◆ **Stated goal**: Please copy out, word for word, the records from the line holding "Click the Rota municipality title" through the end of the records, inclusive, leaving out the pictures.
- - -
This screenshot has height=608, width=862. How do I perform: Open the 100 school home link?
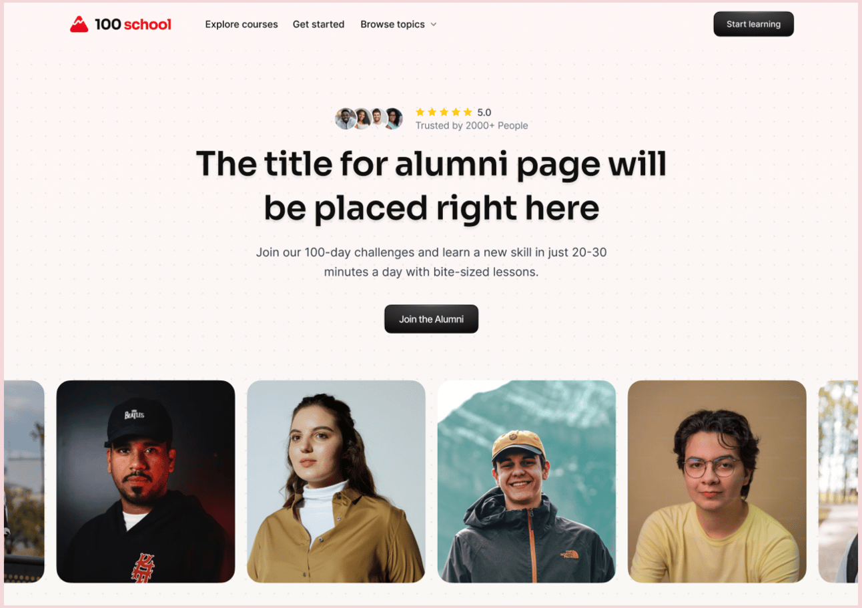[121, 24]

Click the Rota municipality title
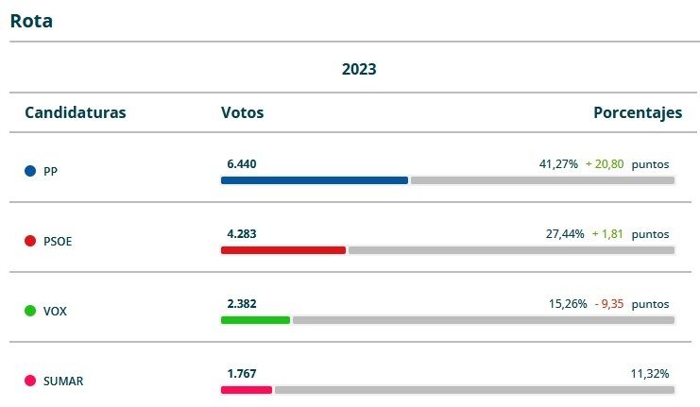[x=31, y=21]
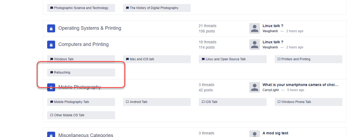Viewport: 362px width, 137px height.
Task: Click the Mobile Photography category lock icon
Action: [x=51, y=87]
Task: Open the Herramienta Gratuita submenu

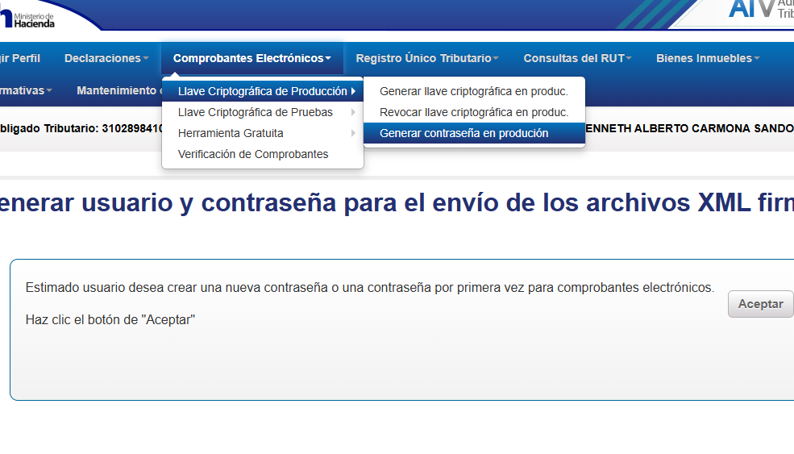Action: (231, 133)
- - -
◆ **Expected answer**:
Click the Rota municipality title
[x=31, y=21]
Viewport: 362px width, 137px height.
Task: Click the Mobile Photography category lock icon
Action: [x=51, y=87]
Task: Open the Herramienta Gratuita submenu

Action: (231, 133)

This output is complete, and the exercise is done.